Izando velas. Así me encontraba hace unos meses. Tomando un rumbo más ligero y dinámico en mi periplo. La inmensa versatilidad del mar, de mi propio océano, daba lugar a un espectáculo de un constante vaivén de olas chocando contra el casco del velero.
Una vez izadas las velas, el velero se abrió camino entre las aguas de ese inmenso océano. El cielo estaba cubierto por una calima profunda dejando el horizonte menos nítido de lo habitual.
Cuando quise darme cuenta, me situaba en alta mar. Navegando sin rumbo pero a una velocidad endiablada. Las gotas que se esparcían por la pequeña cubierta tras romper las olas contra el casco del velero también parecían deslizarse sin rumbo alguno. Al igual que yo.

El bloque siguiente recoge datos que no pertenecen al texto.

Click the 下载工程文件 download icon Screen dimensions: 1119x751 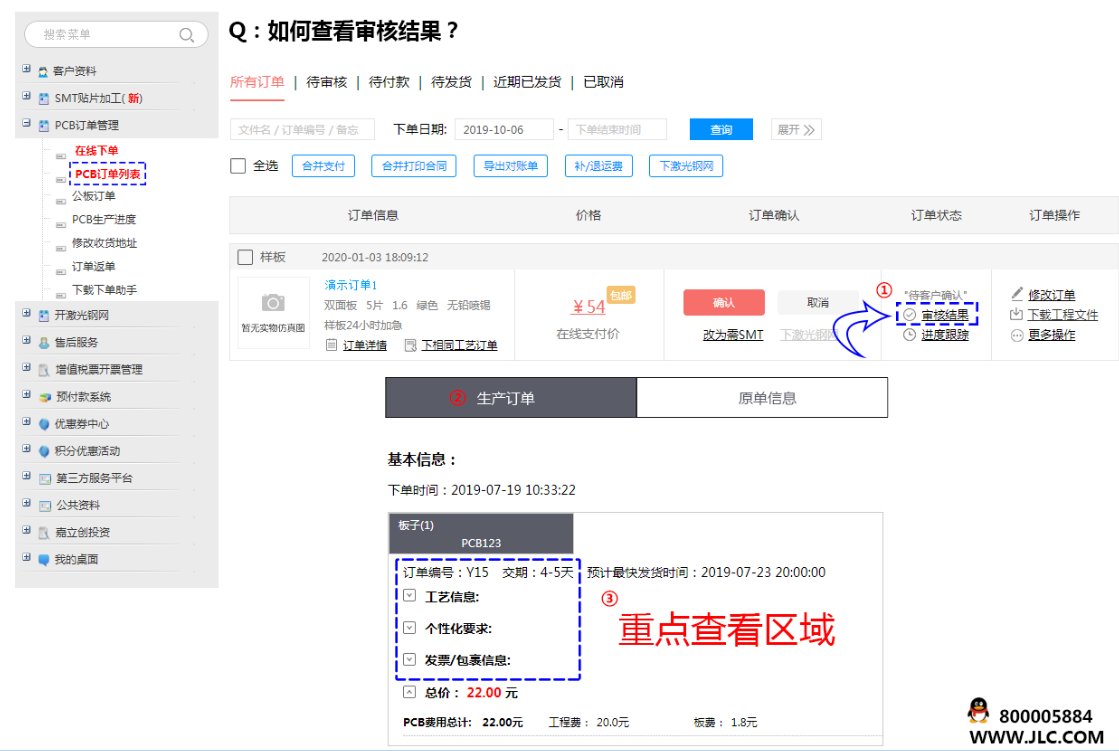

El tiempo no aparentaba pasar deprisa. Algunos días veía la luna asomarse de vez en cuando entre la penumbra, pero no lograba averiguar en qué fase lunar se encontraba nunca. Tan solo captaba el brillo de ésta en las calmadas aguas de ese tenebroso océano al oscurecer.
Por unos instantes, me paré a pensar en lo diferente que habría sido esta odisea con grumetes, tripulantes y demás ayudantes. Lo distinto que se vería todo con algo que no fuera tan solo agua y agua y más agua a mi alrededor.
Estar tanto tiempo en soledad no me hacía demasiado bien. Da mucho que pensar. Es una sensación de agobio y pesadez. De melancolía y tristeza. De indiferencia y soledad. Sobretodo de soledad.
Y es que lo que no sabía era que estaba surcando un mar de pensamientos. Mi propio mar de pensamientos. Lo estaba haciendo solo. Sin retorno.
Que está muy bien navegar en soledad. Aventurarte en tu mar de pensamientos y llegar hasta lo más lejos. Pero recuerda volver. Porque si no recuerdas el camino de vuelta, tu propio mar de pensamientos puede envolverte hasta el punto en el que ya no puedes salir de ese bucle. De ese océano. Como me ha pasado a mí. Convirtiéndome en otro náufrago más de sus propios pensamientos.